2 days ago I installed ATOP after @syncer comment. This was aprox 23h PM Brazil, then I post those information. Then, 6 AM from the next day (yesterday morning) I restarted the server again. Today I look to the memory graph and it seems stable. How? (130MB used in 30h)

Until yesterday morning 10AM I was using memory SNMP check every 1.800s, then I changed interval to 300s (OID .1.3.6.1.4.1.2021.4.11.0). This change can be seen with “dots” on the next image.

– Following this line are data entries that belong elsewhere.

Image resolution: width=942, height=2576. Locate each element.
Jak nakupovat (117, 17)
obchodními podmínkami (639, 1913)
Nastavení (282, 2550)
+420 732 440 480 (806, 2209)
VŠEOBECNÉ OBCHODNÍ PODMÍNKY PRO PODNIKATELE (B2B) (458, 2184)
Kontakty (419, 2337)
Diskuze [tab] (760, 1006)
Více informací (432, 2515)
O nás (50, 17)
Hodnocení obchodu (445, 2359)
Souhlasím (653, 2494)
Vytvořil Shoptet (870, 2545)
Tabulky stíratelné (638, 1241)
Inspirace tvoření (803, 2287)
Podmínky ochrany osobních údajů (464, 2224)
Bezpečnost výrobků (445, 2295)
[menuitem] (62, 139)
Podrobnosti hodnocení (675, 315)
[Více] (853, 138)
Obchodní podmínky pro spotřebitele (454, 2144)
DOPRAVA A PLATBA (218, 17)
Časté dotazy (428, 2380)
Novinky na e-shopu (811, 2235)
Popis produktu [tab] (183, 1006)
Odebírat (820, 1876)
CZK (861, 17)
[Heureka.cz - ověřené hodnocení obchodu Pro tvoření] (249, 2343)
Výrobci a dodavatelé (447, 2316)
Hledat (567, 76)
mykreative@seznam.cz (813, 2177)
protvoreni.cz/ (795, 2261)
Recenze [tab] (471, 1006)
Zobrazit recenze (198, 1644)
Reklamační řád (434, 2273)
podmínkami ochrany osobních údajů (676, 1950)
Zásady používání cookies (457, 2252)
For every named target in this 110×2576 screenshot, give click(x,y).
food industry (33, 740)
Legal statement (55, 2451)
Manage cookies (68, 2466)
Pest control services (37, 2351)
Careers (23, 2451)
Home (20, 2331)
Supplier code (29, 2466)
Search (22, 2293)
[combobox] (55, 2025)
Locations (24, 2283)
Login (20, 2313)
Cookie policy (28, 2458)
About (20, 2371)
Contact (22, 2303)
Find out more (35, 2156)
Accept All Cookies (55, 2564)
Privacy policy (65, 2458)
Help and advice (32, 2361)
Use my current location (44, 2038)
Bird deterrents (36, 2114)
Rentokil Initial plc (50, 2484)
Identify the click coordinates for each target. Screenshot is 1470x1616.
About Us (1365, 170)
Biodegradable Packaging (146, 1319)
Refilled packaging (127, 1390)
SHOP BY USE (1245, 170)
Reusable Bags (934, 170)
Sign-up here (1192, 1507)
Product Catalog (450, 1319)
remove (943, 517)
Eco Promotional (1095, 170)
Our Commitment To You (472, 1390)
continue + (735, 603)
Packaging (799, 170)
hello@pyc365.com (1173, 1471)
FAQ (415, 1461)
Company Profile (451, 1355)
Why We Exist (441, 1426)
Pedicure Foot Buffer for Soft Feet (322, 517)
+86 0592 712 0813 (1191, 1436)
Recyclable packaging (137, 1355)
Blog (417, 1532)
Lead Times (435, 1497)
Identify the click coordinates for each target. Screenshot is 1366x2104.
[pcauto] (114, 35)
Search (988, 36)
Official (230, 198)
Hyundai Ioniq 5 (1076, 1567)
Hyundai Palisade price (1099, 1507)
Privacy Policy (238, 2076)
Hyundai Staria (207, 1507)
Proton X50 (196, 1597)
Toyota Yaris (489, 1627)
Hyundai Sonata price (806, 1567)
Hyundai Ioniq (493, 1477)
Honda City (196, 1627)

luis@SERVER-BGP:~$ show system uptime
09:47:38 up 1 day, 3:22, 1 user, load average: 0.08, 0.03, 0.01
luis@SERVER-BGP:~$ show system memory
Total: 7982
Free: 5702
Used: 2280

luis@SERVER-BGP:~$ show ip route summary
Route Source Routes FIB (vrf Default-IP-Routing-Table)
connected 11 11
static 9 0
ospf 206 200
ebgp 717775 717775
ibgp 3021 3021
Totals 721022 721007

luis@SERVER-BGP:~$ show ip bgp summary
IPv4 Unicast Summary:
BGP router identifier 172.18.0.101, local AS number xxx vrf-id 0
BGP table version 2144917
RIB entries 1335130, using 204 MiB of memory
Peers 7, using 144 KiB of memory
Neighbor V AS MsgRcvd MsgSent TblVer InQ OutQ Up/Down State/PfxRcd
aaa.bbb.251.9 4 xxx 1641 496480 0 0 0 1d03h20m 8
aaa.bbb.0.3 4 xxx 138284 453746 0 0 0 1d03h20m 3053
aaa.bbb.143.253 4 xxx 11306 1650 0 0 0 1d03h20m 18759
aaa.bbb.143.254 4 xxx 15695 1650 0 0 0 1d03h20m 18767
aaa.bbb.55.94 4 xxx 523444 3296 0 0 0 1d03h20m 716681
aaaa:bbbb:1603:3e::a 4 xxx 824097 1651 0 0 0 1d03h20m NoNeg
aaaa:bbbb:f0ca:ffff::2 4 xxx 369540 1251423 0 0 0 1d03h20m 103307
Total number of neighbors 7

luis@SERVER-BGP:~$ show ipv6 bgp summary
IPv6 Unicast Summary:
BGP router identifier 172.18.0.101, local AS number xxx vrf-id 0
BGP table version 1588912
RIB entries 114058, using 17 MiB of memory
Peers 7, using 144 KiB of memory
Neighbor V AS MsgRcvd MsgSent TblVer InQ OutQ Up/Down State/PfxRcd
2001:xxx:xxx:3e::a 4 wwww 824099 1651 0 0 0 1d03h20m 59991
2804:xxx:xxx:ffff::2 4 wwww 369540 1251488 0 0 0 1d03h20m 7
Total number of neighbors 2

root@SERVER-BGP:/home/luis# lsmod | grep e100
e1000e 225280 0

memory-3.txt (31.6 KB)

It remains running fine.
330MB memory consumed in 80 hours.

bgp-mem.txt (31.6 KB)

Did anything else change?
If your memory usgae goes up again, can you please run ‘sh ip bgp memory’

Hi.
I only installed ATOP.
If ATOP doesn’t installed something that “corrected” the problem, then this was pure coincidence.
Now, system is UP 8 days and with more than 5GB free memory.
Memory remains decreasing, but slower.

memory_8days.txt (31.6 KB)

Below 21 days memory monitoring:

luis@SERVER-BGP:~$ show system uptime
07:51:35 up 8 days, 1:26, 1 user, load average: 0.00, 0.00, 0.00
luis@SERVER-BGP:~$ show system memory
Total: 7982
Free: 5185
Used: 2797
luis@SERVER-BGP:~$

show ip bgp memory
1451635 RIB nodes, using 222 MiB of memory
922681 BGP routes, using 99 MiB of memory
3052 BGP route ancillaries, using 644 KiB of memory
14 Static routes, using 1904 bytes of memory
8 Packets, using 448 bytes of memory
2224245 Adj-Out entries, using 153 MiB of memory
170 Nexthop cache entries, using 12 KiB of memory
287925 BGP attributes, using 64 MiB of memory
5 unknown attributes
131820 BGP AS-PATH entries, using 5149 KiB of memory
132038 BGP AS-PATH segments, using 3095 KiB of memory
637 BGP community entries, using 25 KiB of memory
733 BGP community entries, using 23 KiB of memory
75 BGP large-community entries, using 3000 bytes of memory
16 peers, using 328 KiB of memory
504 hash tables, using 32 KiB of memory
1875167 hash buckets, using 57 MiB of memory
16 compiled regexes, using 1024 bytes of memory

To more clear, attacked are shell and vyos commands executed some days before and after ATOP install.

last_shell_commands.txt (5.2 KB)

last_vyos_commands.txt (13.1 KB)

This was the memory usage for more than 60 days.